Valuation ideal on non-archimedean field is a principal ideal?

Solution 1:

Ok, I am going to partially answer my question just in case there ever will be future enquirers asking the same question. If you ask that there exist a maximum absolute value less than $1$ then $\mathcal{B}$ is a principal ideal.

I.E if there exist $ M= max\{\mid x \mid : x \in \mathcal{B }\}$ then just take $a$ such that $\mid \, a \mid = M$. (Lets just suppose $M \neq 0$ since if it was you are just in the trivial case.)

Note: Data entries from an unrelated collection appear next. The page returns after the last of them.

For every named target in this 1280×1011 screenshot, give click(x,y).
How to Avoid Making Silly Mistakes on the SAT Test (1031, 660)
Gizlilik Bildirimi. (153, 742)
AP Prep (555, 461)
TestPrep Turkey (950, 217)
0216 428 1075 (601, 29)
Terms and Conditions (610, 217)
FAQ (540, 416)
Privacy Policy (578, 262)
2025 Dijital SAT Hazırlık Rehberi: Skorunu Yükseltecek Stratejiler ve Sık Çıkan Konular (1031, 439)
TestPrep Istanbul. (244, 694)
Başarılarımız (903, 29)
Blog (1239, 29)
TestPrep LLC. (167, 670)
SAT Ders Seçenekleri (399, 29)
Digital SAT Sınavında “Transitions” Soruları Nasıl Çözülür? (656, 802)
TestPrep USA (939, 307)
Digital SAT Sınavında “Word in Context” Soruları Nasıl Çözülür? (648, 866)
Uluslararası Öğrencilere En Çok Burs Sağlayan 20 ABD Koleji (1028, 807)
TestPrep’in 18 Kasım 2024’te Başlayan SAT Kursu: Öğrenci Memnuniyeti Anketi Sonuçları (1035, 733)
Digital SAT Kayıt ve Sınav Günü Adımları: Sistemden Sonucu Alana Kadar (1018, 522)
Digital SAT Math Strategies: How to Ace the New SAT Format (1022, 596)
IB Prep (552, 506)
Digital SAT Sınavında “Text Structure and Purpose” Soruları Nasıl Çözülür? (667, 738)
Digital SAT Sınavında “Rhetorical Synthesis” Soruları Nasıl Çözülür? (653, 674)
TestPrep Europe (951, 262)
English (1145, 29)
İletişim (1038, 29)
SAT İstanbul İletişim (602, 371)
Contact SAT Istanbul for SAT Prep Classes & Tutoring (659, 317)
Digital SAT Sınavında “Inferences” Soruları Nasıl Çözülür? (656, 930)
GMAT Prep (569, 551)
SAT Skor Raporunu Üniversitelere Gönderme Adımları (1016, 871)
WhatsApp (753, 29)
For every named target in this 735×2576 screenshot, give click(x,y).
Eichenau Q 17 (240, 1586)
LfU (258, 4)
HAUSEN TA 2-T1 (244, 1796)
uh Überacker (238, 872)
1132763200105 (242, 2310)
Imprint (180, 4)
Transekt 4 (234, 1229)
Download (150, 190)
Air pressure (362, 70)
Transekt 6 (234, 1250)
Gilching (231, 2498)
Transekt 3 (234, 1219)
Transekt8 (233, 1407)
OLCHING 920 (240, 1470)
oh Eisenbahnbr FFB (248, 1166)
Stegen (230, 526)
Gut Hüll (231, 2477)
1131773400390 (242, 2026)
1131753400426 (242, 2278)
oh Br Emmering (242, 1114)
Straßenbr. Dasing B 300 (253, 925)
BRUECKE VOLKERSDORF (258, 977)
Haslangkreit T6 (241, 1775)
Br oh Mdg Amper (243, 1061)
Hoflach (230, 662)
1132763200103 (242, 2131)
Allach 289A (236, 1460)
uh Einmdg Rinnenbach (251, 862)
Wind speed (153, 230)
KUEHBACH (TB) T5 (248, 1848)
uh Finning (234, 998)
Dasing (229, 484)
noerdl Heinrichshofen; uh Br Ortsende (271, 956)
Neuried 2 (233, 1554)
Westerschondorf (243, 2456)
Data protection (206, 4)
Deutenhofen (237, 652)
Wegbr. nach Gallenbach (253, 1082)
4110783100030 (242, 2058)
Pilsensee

If $b \in \mathcal{O}$ then $b=a\cdot \frac{b}{a}$ (since $\mathbb{k}$ is a field) and there are two things to check out:

First, if $\mid \, b \mid = M$ then since $\mid \, \frac{b}{a}\mid = 1$, $\frac{b}{a} \in \mathcal{O}$

Secondly if $b \in \mathcal{B}$ then $\mid b \mid < M < 1$ and $ \mid \frac{b}{a} \mid = \frac{\mid b \mid}{M} < 1$ and $\frac{b}{a} \in \mathcal{B}$

So $<a > = \mathcal{B}$.

Now something seems off about the next part, but cannot seem to see where I am wrong: Now if there is no maximum, so $sup\{\mid x \mid : x \in \mathcal{B }\}=1$, i.e. $1$ is an accumulation point of $\{\mid x \mid : x \in \mathcal{B }\}$.

All I need now is a non-archimedean absolute value that fulfills the above criteria so I can get (if its possible) a counter-example for the general case.